The 39% Trustee Rate 2025 - Using Companies Owned by Trusts
1.25 CPD Hours
Description
With trustee tax rates locked at 39%, discover how trust-owned companies taxed at 28% can unlock smarter tax planning—join our webinar to explore strategies, structures, and Inland Revenue insights
With Trustee taxation locked in at 39%, what tax planning options exist for using 28% companies owned by trusts?
This webinar will consider trustees using company structures to own income-earning assets including:
- Recap of the 39% trustee taxation rules and Inland Revenue insights.
- Trustees adopting company structures for income earning activities.
- Transferring income earning assets to companies, (including what not to transfer!).
- Taxing distributions through company / trust structures.
- Avoidance and Inland Revenue concerns – what crosses the line?

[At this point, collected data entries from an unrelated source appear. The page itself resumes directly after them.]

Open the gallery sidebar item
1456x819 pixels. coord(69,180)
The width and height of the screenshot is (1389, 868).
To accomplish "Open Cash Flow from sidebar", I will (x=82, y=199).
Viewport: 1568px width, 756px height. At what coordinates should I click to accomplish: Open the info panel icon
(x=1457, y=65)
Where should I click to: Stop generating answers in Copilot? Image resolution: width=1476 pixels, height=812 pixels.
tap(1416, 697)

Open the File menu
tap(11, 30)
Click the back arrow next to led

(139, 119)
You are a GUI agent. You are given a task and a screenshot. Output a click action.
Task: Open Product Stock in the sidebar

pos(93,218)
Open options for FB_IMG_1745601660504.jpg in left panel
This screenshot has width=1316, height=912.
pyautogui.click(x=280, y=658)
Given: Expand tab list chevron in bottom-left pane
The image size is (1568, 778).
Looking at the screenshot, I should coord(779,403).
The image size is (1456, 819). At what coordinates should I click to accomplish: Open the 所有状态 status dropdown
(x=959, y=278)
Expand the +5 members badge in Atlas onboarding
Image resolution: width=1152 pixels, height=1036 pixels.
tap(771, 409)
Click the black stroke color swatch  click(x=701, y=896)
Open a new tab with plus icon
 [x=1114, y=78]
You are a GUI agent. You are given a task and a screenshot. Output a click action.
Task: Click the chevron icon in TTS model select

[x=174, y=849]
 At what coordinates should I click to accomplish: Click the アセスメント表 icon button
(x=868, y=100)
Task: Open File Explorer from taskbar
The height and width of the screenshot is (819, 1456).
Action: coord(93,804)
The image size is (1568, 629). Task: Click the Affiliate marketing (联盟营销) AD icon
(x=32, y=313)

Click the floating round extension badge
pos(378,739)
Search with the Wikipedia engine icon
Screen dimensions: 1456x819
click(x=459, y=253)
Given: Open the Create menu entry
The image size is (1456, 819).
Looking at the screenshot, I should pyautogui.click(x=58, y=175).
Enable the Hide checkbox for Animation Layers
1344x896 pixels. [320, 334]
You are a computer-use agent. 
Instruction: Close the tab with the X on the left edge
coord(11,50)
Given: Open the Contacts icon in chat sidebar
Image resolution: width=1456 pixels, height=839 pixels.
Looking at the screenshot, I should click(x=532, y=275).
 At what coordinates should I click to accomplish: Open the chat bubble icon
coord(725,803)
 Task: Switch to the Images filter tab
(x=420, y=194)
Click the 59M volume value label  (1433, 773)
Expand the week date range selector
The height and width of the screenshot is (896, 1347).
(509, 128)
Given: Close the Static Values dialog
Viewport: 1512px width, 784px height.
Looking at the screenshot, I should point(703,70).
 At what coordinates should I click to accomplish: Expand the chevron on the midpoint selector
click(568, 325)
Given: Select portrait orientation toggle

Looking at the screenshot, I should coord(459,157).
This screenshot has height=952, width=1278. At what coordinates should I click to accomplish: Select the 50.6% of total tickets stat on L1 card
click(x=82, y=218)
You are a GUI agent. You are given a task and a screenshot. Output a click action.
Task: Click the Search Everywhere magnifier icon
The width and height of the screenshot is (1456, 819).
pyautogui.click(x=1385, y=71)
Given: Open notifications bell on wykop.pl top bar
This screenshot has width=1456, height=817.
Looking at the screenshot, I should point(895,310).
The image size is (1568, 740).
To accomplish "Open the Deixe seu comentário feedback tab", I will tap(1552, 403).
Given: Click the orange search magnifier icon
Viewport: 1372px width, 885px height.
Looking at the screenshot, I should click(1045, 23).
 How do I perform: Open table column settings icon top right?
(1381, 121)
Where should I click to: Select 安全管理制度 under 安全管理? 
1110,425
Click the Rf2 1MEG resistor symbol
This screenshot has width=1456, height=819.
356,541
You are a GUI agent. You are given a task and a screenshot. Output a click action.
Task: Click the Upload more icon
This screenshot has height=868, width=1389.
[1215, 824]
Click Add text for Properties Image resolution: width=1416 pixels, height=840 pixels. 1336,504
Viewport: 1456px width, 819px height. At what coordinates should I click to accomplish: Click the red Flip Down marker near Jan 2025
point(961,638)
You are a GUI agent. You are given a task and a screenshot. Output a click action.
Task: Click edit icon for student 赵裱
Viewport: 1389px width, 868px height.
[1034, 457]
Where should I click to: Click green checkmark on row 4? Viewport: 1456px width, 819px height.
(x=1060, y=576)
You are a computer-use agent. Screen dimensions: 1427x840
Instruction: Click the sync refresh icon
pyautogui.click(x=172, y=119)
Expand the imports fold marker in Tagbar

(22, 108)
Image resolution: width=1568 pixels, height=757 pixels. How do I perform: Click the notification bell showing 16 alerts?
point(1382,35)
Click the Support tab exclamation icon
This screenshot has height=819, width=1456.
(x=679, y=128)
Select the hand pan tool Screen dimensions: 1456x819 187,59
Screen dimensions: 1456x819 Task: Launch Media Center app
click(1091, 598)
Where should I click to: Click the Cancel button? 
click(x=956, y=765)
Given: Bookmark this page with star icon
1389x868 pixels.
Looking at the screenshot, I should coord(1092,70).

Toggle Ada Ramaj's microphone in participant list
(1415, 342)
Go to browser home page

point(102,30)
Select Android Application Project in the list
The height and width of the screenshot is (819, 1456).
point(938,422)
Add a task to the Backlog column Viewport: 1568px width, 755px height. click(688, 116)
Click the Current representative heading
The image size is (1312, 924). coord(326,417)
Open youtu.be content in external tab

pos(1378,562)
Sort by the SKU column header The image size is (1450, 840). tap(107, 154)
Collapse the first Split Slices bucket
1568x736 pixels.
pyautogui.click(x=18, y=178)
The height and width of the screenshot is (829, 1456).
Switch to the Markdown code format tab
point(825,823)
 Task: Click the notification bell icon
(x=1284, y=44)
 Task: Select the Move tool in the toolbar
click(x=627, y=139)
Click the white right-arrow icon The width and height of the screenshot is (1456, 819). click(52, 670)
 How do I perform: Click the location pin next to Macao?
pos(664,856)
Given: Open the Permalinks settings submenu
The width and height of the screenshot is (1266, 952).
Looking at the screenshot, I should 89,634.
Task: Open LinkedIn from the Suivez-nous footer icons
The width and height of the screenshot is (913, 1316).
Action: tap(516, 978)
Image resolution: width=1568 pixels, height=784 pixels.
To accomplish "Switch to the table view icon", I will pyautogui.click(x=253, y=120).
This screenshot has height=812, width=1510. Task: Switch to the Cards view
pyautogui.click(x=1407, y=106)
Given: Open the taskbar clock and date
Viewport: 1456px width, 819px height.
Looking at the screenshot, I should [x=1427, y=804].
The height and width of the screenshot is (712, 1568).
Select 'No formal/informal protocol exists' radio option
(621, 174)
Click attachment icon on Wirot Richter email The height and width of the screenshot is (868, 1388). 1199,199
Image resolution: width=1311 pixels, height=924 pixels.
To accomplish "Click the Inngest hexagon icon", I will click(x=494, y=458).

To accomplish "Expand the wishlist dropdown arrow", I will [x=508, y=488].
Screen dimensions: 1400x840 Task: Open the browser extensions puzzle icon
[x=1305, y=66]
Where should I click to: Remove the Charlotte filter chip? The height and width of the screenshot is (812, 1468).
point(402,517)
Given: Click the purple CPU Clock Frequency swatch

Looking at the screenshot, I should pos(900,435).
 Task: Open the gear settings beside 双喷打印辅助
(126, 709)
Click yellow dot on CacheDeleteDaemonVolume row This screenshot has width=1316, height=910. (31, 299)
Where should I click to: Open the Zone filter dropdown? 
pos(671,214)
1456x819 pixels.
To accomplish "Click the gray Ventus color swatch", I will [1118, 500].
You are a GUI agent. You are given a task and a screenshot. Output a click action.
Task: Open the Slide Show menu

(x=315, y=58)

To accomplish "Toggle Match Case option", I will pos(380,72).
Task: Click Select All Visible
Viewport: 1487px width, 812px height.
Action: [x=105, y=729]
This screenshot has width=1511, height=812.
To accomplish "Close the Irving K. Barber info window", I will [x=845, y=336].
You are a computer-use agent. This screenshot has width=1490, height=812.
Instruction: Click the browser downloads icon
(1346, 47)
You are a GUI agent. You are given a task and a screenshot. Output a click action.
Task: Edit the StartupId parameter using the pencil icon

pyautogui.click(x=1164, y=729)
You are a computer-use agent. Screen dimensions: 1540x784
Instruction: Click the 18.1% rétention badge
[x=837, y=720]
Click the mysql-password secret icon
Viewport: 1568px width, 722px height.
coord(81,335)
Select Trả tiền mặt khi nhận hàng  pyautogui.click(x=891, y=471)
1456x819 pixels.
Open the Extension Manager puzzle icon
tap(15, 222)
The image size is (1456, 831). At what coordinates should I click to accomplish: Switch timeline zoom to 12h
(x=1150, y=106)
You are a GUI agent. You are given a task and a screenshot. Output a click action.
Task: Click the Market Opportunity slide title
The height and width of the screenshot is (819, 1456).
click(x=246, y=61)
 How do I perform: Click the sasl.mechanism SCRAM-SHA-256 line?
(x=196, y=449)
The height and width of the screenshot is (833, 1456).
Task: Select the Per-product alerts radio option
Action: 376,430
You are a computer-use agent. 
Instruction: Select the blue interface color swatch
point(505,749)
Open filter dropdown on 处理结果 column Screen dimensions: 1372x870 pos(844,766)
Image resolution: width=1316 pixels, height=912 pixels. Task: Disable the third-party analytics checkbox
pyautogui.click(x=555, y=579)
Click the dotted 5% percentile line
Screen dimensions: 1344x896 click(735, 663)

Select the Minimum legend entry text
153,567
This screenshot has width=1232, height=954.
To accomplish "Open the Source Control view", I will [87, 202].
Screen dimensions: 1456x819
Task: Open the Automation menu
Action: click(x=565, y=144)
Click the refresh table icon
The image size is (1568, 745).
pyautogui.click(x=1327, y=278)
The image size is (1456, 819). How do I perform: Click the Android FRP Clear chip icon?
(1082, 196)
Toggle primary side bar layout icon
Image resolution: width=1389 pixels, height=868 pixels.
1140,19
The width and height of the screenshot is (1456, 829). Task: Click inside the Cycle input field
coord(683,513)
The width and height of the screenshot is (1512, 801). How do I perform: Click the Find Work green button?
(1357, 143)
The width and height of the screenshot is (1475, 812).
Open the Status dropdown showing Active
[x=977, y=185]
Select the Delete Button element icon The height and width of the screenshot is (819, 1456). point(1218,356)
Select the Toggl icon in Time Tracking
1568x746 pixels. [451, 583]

Join this webinar for an update on 39% trustee taxation and the use of trust owned companies to generate tax savings on investment and business income.
LEARNING OUTCOMES
An outline of the interaction of the trust and company tax rules and how companies owned by trusts can be used to provide tax benefits.
SUITED TO
Accountants, lawyers, directors, trustees. The webinar is at an intermediate level.
PRESENTER
Maurits van den Berg, Senior Manager, Taxation Services, Baker Tilly Staples Rodway Auckland
Maurits is a Senior Manager Taxation Services at Baker Tilly Staples Rodway Auckland. He has a special interest in cross-border business and the associated GST and income tax issues. Maurits is also a co-author of the popular CCH publication “A Practical Guide to Taxing Property Transactions”.